By Jeff Bodenstab19 Sep 2017

Since machine learning is a hot topic, we thought it useful to clarify the difference between machine learning and traditional statistics as applied to supply chain planning (SCP).

Both technologies help you better understand data and are classified as analytics, but each takes a very different approach. By understanding the difference, we see that they are complementary. And because they are complementary, we see that the ideal approach is to combine the two technologies in a way that plays to each other’s strengths.

Traditional statistics has been around for centuries, preceding computers. It therefore has relied on small samples of data and makes prior (or “a priori”) assumptions about data. A priori means “derived by reasoning from self-evident propositions” (Miriam Webster Dictionary). So traditional demand forecasting statistical analysis is preprogrammed with the “self-evident proposition” that past demand periods are a good predictor of demand in future periods.
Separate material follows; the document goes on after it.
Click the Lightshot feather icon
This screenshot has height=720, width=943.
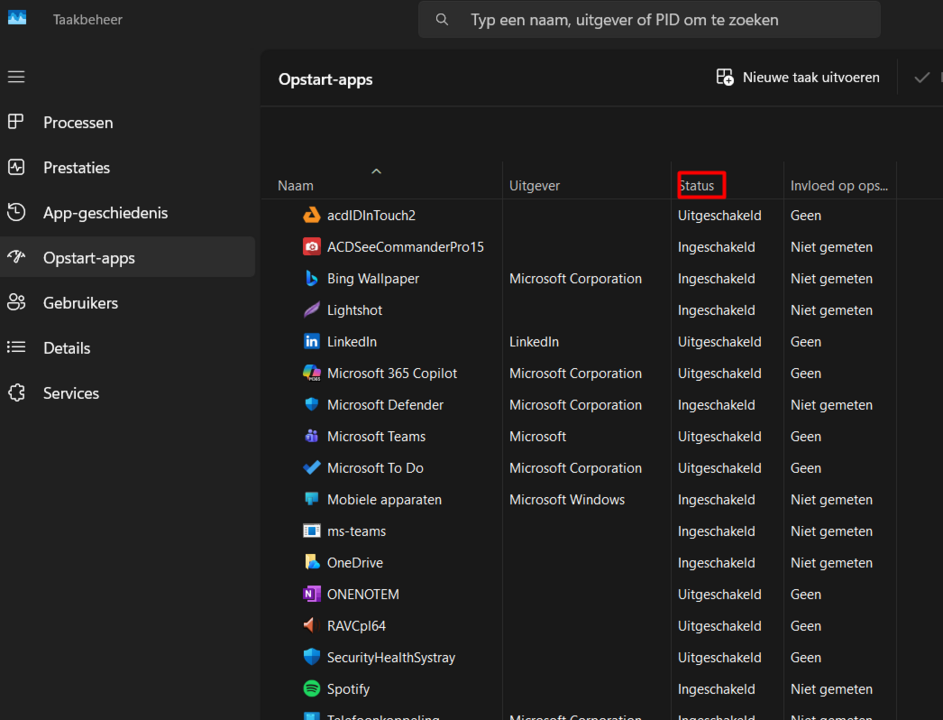(314, 310)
Therefore traditional statistics is about analyzing and summarizing data, and suited to processing lesser amounts of linear, repeatable data to find a solution. It’s very useful in environments where data, and the relationships between the data, are relatively stable. It is still by far the most commonly used methodology and continues to be good for mid to long term forecasting based on prior sales history, where a few hundred or even fewer data points may generate a reasonable forecast.
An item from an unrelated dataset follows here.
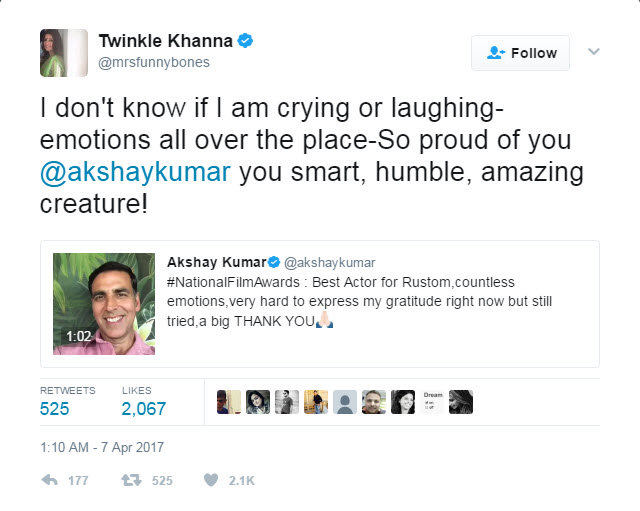Click Akshay Kumar's verified badge

(x=275, y=263)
But three things have changed in recent years: the availability of new data, the advent of increasingly cheaper and faster computing power, and growing demand volatility caused by the increased influence of demand drivers such as new product introductions, social media and promotions. Increased demand volatility has created the need for new techniques to forecast demand. Increased data and computer power offers the opportunity to address it.
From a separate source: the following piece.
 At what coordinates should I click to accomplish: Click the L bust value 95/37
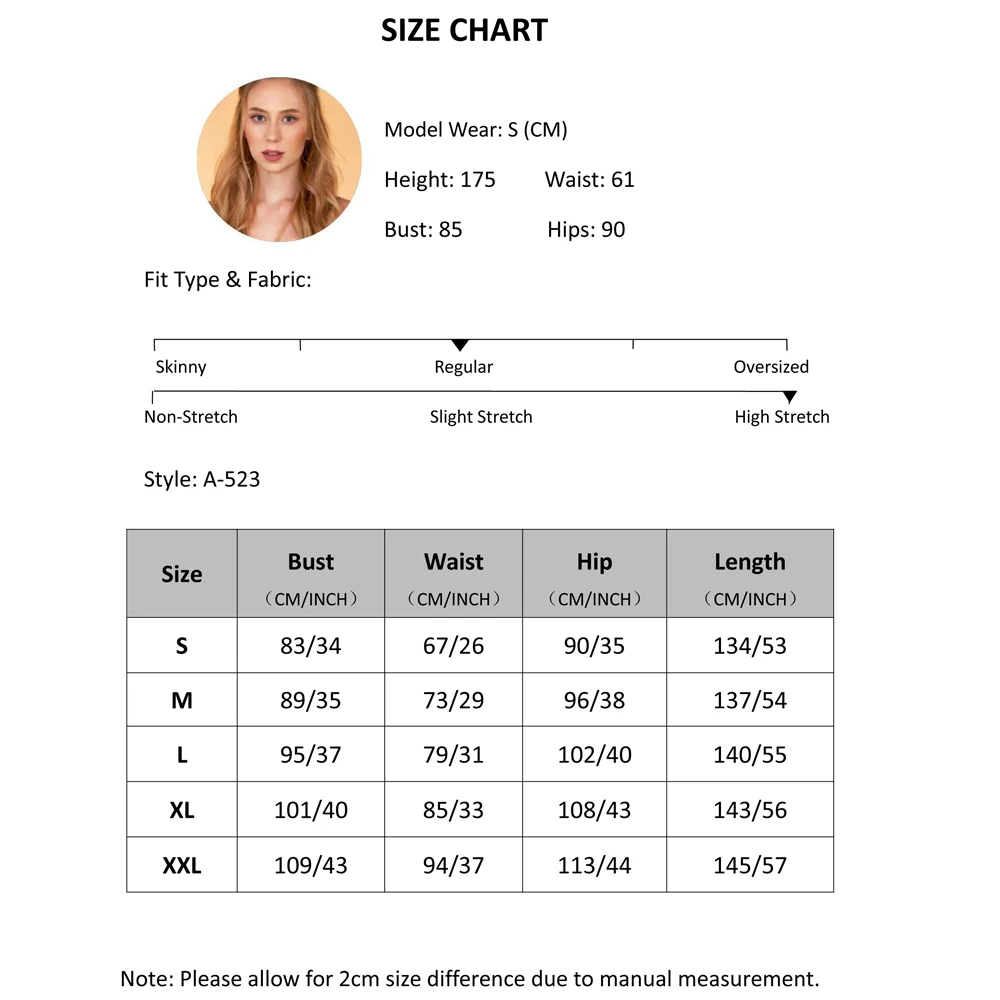[x=311, y=755]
Machine learning relies heavily on the availability of that data and computing power. Rather than make a priori assumptions, machine learning enables the system to learn from data. Rather than following preprogrammed algorithms, it uses the data to build and constantly refine a model for making predictions. It helps understand demand volatility by capturing and modeling attributes that shape the demand. It learns from the data, and modifies operations accordingly.

For example, a machine learning system turned loose on web data for new products can learn which demand indicators—such as page hits, specification downloads, time on site—are most reliable, and can also update its model as consumer behaviors change. This lets companies take advantage of data signals generated closer to the customer, like points of sale and social media channels.

And this is why machine learning has become such as hot topic in supply chain planning. In an environment where demand volatility is the number-one issue for most supply chains executives, it can be extremely difficult to create a good forecast. But with a volume of constantly changing data streaming down the pipes, machine learning “does extraordinarily well—and will get better at—relentlessly chewing through any amount of data in every combination of variables,” says McKinsey & Company in a recent article on retail replenishment.

And machine learning can also forecast demand based not just on historical sales data, but by accounting for “other influencing parameters: internal factors such as advertising campaigns and store-opening times, and external factors such as local weather and public holidays,” adds McKinsey. For example, with its more granular calculations, “retailers can determine the effect of each parameter on each SKU in each store (and in each distribution center, where relevant) on a daily basis.”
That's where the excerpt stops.